English actor (born 1953)

John Middleton (born 7 September 1953) is an English actor, known for his role as Ashley Thomas in the ITV soap opera Emmerdale. Middleton played the role from 1996 to 2018. For his portrayal of Ashley, he won the British Soap Awards for Best Actor and Best Dramatic Performance in 2017. In 2025, he joined the Channel 4 soap opera Hollyoaks as Froggy Black.

==Career==
Middleton began his acting career with various appearances and guest stints on British television series and films. In 1990 and 1995, he made appearances in the Channel 4 soap opera Brookside. Then in 1993 and 1995, he guest starred on the ITV soap opera Coronation Street, in the roles of John Hargreaves and Mr. Mitchell, respectively. In 1994, Middleton made a guest appearance in fellow ITV soap opera Emmerdale as John Jarvis, a police constable. He returned to Emmerdale in 1996, this time in the regular role of Ashley Thomas, a vicar.
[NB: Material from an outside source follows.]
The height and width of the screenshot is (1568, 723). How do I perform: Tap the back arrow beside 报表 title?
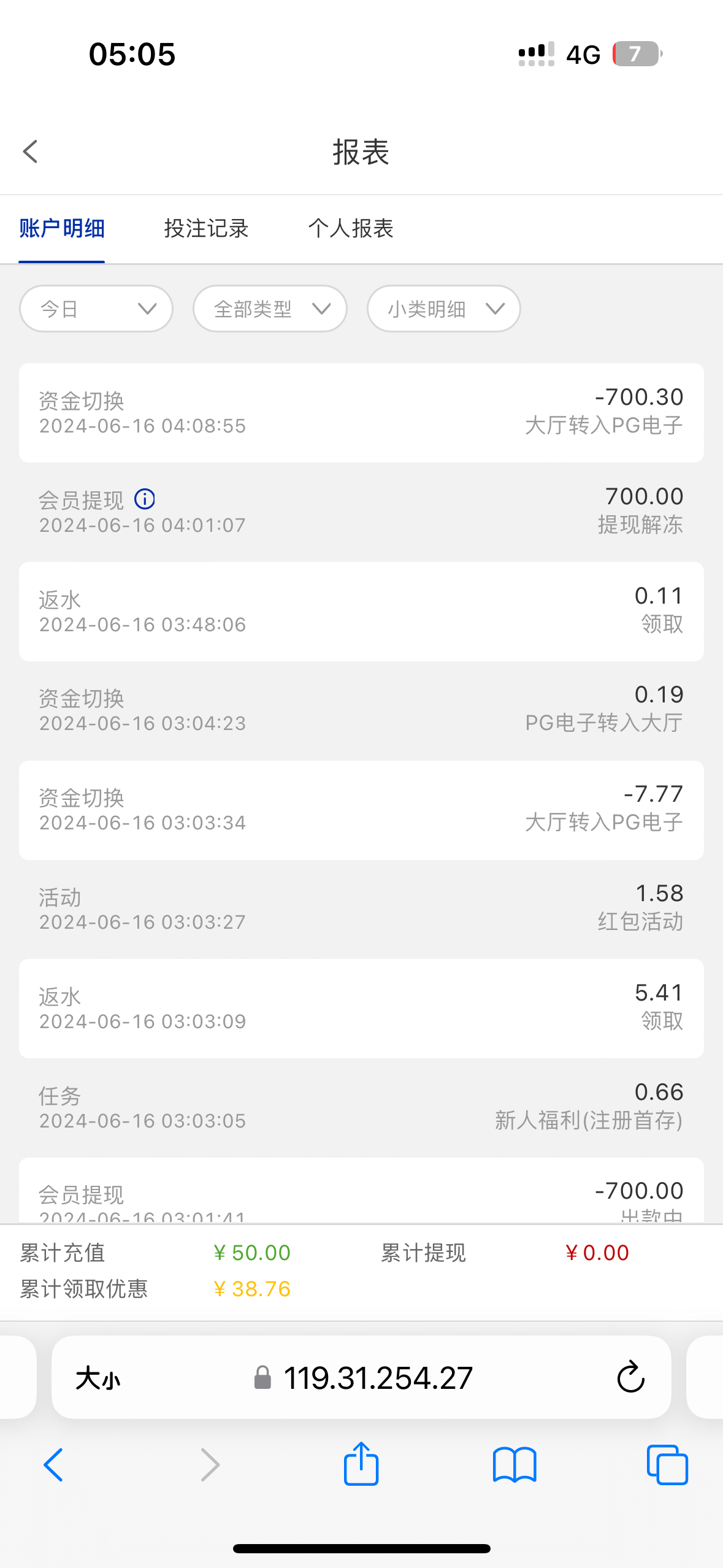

Middleton remained on Emmerdale until 2018; his character was written out with a high-profile dementia storyline that saw Ashley die. The storyline saw Middleton nominated for and winning various accolades, including the British Soap Awards for Best Actor and Best Dramatic Performance at the 2017 ceremony. At the same ceremony, Ashley's dementia storyline also claimed the awards for Best Single Episode and Best Storyline, as well as Middleton and Charlotte Bellamy, who portrayed his on-screen wife, being nominated for Best On-Screen Partnership.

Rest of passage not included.